_Trecho do documento_:
::::::::
ADI 246/RJ, rel. Min. Eros Grau, 16.12.2004. (ADI-246)

Extradição. Direito Intertemporal. Dupla Tipicidade. "Abolitio Criminis". Prescrição - 2

O Tribunal retomou julgamento de pedido de extradição formulado pelo Governo do Paraguai para entrega de nacional paraguaio processado, nesse país, pela prática dos crimes de estafa e estafa al estado, previstos, respectivamente, nos artigos 396 e 397, do Código Penal Paraguaio de 1914 - v. Informativo 366. O Min. Cezar Peluso, em voto-vista, indeferiu a extradição por entender que o pedido não atende ao requisito da precisa indicação dos fatos imputados ao extraditando na forma exigida pelo art. 2º do Tratado de Extradição entre os Governos do Brasil e do Paraguai e pelo art. 80 do Estatuto do Estrangeiro, o que impede a verificação da existência da dupla tipicidade, bem como da ocorrência ou não da prescrição. Em seguida, o Min. Carlos Britto, relator, pediu vista dos autos para melhor exame. O Tribunal, por maioria, ainda indeferiu questão de ordem suscitada no sentido de conceder prisão domiciliar ao extraditando. Vencidos, nesse ponto, os Ministros Marco Aurélio, suscitante, e Gilmar Mendes.
::::::::
_Informações fornecidas_:

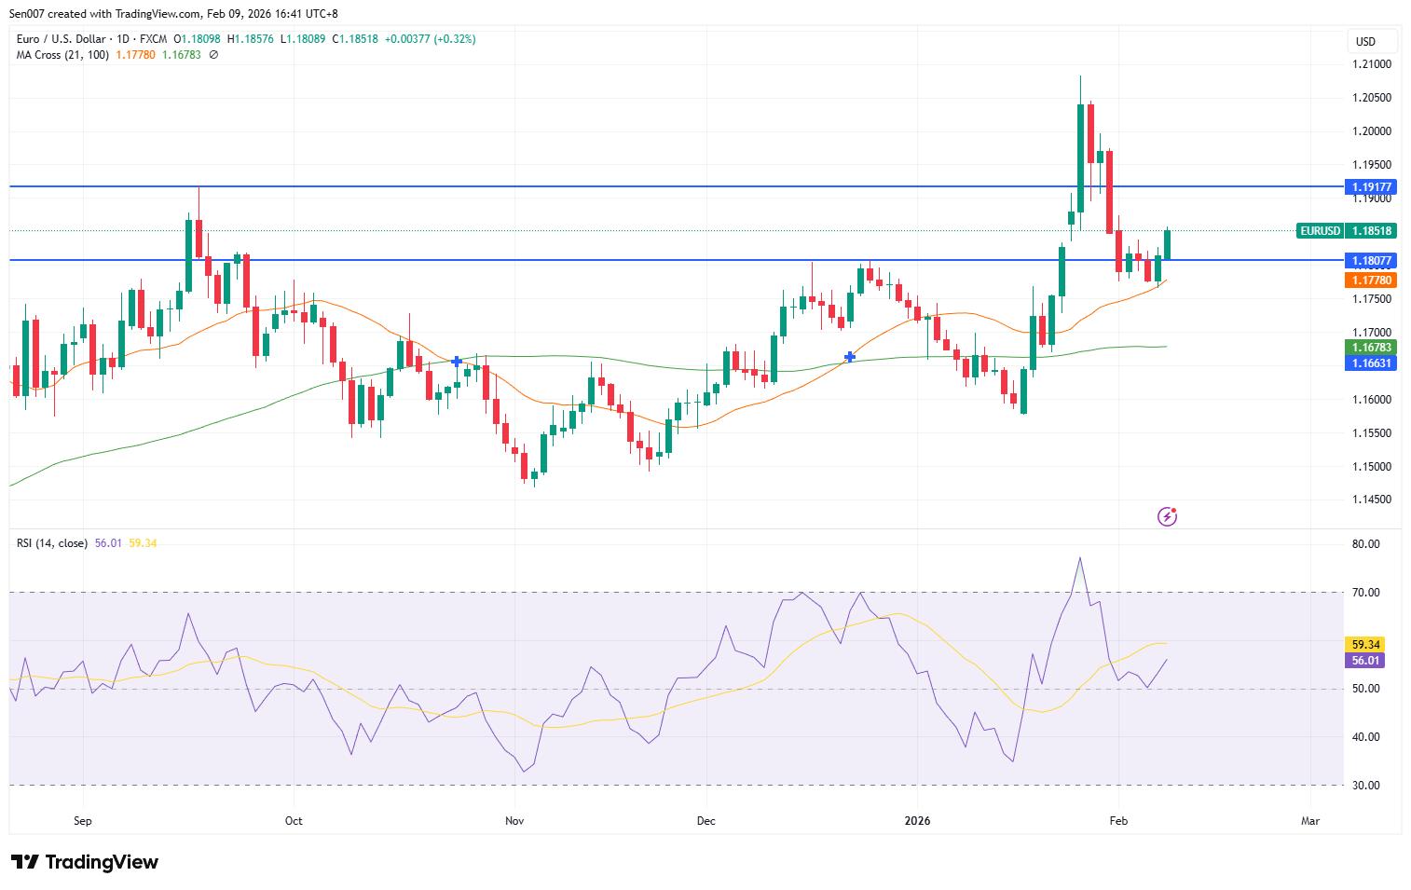Click the blue MA cross marker near December
The height and width of the screenshot is (890, 1411).
click(x=849, y=357)
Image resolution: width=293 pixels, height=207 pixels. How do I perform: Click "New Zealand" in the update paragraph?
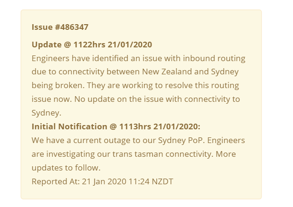[166, 72]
::::::::
_Requisito A_:
Responda com base no trecho sobre o pedido de extradição:
(i) Qual governo formulou o pedido de extradição?
(ii) Qual ministro, em voto-vista, indeferiu a extradição?
(iii) Quais ministros ficaram vencidos na questão de ordem sobre a prisão domiciliar?
_Requisito B_:
Reescreva toda a listagem trocando "pixels" por "px" e mantendo todo o resto igual. Por favor, deixe as imagens de fora da resposta.

_Resposta final A_:
(i) O Governo do Paraguai.
(ii) O Min. Cezar Peluso.
(iii) Os Ministros Marco Aurélio e Gilmar Mendes.

_Resposta final B_:
Click the blue MA cross marker near December
The height and width of the screenshot is (890, 1411).
click(x=849, y=357)
Image resolution: width=293 px, height=207 px. How do I perform: Click "New Zealand" in the update paragraph?
[166, 72]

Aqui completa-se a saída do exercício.